Mathew Collins tomó una decisión que pocos esperaban de alguien con su apellido: en lugar de explorar los caminos del mundo artístico que le abrían las puertas por defecto, eligió el fútbol. El hijo menor del legendario músico británico Phil Collins —ex baterista y vocalista de Genesis— y de su exesposa suiza Orianne Cevey nació en 2005 y creció entre Suiza, Alemania y Austria.
Con 21 años, el mediocampista se encuentra en conversaciones avanzadas para firmar su primer contrato profesional con el Austria Salzburgo, club que acaba de ascender a la segunda división del fútbol austriaco. La noticia circuló esta semana después de que el propio Mathew compartiera en sus redes sociales una fotografía junto a su padre durante un reencuentro en Salzburgo, donde vive actualmente.
De las juveniles del Hannover 96 a las pruebas en Austria
El recorrido de Mathew Collins en el fútbol comenzó en Alemania, donde vivió parte de su infancia y se incorporó a las categorías formativas del Hannover 96, uno de los clubes más tradicionales de la Bundesliga alemana. Esa formación en el fútbol alemán —reconocido mundialmente por la solidez de su estructura juvenil— le dio una base técnica y táctica que lo acompañó en sus pasos posteriores.

Más adelante se mudó a Austria y se sumó al WSG Tirol, donde participó en el equipo amateur que compite en la cuarta división del fútbol austriaco.
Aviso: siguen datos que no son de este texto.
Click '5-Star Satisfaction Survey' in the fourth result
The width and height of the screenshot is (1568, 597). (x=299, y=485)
Fue un camino discreto, lejos de los reflectores que suele atraer el apellido Collins, pero firme en su propósito.
El salto cualitativo llegó cuando realizó una prueba con el Austria Salzburgo, el rival histórico del poderoso Red Bull Salzburgo en la ciudad. El club, que acaba de obtener el ascenso a la segunda división austríaca, quedó conforme con lo que vio. El entrenador Christian Schaider fue directo: “Mathew ya entrenó con nuestro primer equipo y causó una buena impresión.”

El presidente del club, Claus Salzmann, también se mostró entusiasmado: “Estamos contentos de poder sumar a un jugador como él. Aunque todavía no firmamos el contrato definitivo, todo debería concretarse rápidamente.” El Austria Salzburgo debutará en la segunda división a fines de julio, con un partido de Copa Austríaca ante el FC Oedt.
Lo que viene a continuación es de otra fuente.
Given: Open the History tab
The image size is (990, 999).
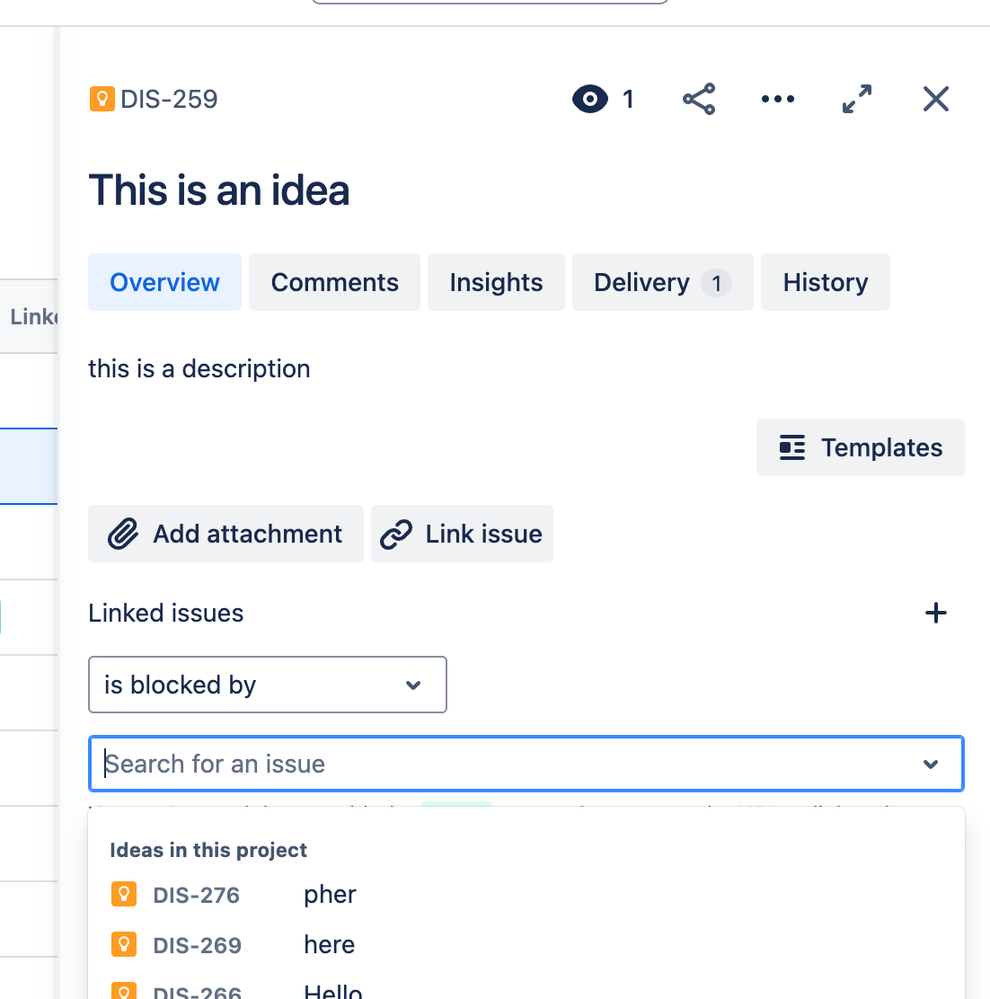Looking at the screenshot, I should [x=825, y=282].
Un apellido famoso, un camino propio
En la familia Collins, la música fue el destino natural de varios hijos. Nicholas Collins y Simon Collins siguieron los pasos de su padre como bateristas. Lily Collins —hija de Phil con su segunda esposa, Jill Tavelman— se convirtió en actriz internacional y protagonizó la exitosa serie Emily in Paris de Netflix.
Mathew, en cambio, eligió el camino más duro y menos glamoroso: ganarse un lugar en el fútbol sin apellido que valga, partido a partido. No hubo contrato regalado ni puertas abiertas por la fama paterna. Su paso por juveniles, por el amateur y por las pruebas de selección habla de un jugador que buscó construir su carrera con sus propios méritos.

Phil Collins, que en febrero de 2026 cumplió 75 años con una salud deteriorada —necesita asistencia permanente para movilizarse y tiene una enfermera en casa las 24 horas— fue a ver jugar a su hijo recientemente en Austria, según trascendió.
El propio músico declaró este año: “No podría haber deseado una carrera musical más variada y llena de acontecimientos”, aunque también reconoció que “todo lo que podía salir mal, salió mal” en referencia a sus problemas de salud. Ahora, desde las gradas, observa cómo su hijo menor escribe su propia historia, esta vez con pelota y botines.